Records from a collection:
# # #

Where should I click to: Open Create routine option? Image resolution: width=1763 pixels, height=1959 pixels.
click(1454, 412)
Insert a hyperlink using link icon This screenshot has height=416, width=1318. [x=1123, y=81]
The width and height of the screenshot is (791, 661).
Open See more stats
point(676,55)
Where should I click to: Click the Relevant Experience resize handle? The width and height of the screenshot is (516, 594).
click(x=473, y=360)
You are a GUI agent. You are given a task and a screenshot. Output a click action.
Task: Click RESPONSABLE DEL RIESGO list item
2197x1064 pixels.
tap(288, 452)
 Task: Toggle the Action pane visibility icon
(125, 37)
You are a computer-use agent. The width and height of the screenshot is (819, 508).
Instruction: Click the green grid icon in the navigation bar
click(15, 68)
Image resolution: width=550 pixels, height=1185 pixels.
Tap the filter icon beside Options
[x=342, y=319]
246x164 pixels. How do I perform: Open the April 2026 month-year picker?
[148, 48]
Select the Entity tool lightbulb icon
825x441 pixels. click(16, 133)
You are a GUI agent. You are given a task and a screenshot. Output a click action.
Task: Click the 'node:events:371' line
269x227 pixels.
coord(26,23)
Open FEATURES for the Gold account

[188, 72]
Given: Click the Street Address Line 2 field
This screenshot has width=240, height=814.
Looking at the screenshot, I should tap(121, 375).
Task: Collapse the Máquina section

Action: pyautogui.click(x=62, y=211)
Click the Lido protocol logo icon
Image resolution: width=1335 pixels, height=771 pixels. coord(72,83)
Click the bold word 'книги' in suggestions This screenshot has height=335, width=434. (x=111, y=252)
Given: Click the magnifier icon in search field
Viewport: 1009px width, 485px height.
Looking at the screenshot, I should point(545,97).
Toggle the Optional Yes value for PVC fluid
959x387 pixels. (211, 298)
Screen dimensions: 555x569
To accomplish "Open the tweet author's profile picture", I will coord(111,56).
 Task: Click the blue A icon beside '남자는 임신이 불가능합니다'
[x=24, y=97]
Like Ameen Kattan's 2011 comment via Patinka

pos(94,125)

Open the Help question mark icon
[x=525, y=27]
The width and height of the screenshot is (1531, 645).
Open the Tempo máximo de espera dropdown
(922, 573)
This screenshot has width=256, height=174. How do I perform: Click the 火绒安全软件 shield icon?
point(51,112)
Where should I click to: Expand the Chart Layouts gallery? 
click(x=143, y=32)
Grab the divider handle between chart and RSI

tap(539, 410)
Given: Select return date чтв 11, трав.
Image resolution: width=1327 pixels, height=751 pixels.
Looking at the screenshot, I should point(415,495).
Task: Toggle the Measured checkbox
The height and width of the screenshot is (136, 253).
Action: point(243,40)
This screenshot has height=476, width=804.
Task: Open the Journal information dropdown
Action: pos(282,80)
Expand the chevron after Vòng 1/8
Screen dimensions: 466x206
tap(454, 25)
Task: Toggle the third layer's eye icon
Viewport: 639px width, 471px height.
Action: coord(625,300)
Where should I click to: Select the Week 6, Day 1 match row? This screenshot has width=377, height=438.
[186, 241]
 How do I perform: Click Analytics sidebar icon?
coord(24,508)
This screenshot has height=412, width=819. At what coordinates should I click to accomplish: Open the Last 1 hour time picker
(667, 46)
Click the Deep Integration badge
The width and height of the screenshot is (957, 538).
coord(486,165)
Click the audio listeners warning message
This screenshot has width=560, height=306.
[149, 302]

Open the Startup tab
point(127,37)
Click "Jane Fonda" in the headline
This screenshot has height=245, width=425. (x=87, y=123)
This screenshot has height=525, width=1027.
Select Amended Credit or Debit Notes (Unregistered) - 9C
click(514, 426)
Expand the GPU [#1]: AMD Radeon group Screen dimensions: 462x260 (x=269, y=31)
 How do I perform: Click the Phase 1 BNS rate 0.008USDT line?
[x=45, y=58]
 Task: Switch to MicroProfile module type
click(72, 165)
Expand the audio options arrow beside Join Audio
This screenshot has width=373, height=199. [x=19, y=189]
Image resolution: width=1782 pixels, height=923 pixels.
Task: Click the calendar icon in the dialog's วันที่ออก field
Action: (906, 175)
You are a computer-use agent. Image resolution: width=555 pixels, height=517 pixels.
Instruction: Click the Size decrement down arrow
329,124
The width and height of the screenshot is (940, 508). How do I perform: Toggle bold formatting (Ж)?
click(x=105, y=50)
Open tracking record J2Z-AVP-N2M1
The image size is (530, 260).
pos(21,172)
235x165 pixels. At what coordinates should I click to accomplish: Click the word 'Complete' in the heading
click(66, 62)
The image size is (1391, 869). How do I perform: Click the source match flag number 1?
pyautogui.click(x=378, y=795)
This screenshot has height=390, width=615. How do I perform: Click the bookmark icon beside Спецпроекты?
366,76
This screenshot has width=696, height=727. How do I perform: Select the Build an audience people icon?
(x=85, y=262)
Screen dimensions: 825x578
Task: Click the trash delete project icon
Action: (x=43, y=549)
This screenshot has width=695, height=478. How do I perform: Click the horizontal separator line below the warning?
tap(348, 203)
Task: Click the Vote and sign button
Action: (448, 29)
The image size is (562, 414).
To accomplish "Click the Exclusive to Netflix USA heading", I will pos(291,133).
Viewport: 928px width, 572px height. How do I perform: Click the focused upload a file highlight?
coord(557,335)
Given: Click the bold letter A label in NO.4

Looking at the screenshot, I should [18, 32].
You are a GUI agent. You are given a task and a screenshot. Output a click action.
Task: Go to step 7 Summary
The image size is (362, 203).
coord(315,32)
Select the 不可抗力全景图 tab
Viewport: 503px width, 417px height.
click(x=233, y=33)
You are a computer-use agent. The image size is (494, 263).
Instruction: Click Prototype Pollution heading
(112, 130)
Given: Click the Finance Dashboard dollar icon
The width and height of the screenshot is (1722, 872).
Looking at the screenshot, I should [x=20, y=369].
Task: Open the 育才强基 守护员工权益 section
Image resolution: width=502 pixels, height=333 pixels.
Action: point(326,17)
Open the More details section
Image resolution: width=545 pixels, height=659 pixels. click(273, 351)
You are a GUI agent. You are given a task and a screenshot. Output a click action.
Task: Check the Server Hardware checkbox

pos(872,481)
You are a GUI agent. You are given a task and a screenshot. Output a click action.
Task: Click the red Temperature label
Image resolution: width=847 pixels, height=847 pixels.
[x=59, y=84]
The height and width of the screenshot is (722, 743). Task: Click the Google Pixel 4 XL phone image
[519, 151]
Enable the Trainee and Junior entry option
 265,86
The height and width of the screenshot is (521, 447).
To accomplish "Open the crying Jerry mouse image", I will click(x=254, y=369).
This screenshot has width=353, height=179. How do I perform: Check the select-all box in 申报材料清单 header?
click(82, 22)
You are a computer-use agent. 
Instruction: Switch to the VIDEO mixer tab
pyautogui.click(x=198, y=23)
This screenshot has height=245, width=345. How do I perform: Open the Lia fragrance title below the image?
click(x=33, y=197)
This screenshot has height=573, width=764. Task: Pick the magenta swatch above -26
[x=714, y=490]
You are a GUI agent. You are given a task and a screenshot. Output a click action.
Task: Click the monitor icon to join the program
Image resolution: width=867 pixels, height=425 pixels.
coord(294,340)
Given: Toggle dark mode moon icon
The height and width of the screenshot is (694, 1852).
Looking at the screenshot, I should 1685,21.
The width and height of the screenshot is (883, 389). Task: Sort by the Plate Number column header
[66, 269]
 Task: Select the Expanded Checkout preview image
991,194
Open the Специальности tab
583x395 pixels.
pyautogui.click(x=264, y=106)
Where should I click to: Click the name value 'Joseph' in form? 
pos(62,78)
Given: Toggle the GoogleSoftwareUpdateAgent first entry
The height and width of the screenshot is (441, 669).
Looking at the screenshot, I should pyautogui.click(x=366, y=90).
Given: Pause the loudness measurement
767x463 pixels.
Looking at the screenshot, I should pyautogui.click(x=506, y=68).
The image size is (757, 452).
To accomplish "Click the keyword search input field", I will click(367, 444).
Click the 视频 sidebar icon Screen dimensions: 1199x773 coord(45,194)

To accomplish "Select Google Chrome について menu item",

# # #

Copy out every line from the records that has the word "computer".

You are a computer-use agent. The width and height of the screenshot is (819, 508).
You are a computer-use agent. Image resolution: width=555 pixels, height=517 pixels.
You are a computer-use agent. The image size is (494, 263).
You are a computer-use agent. 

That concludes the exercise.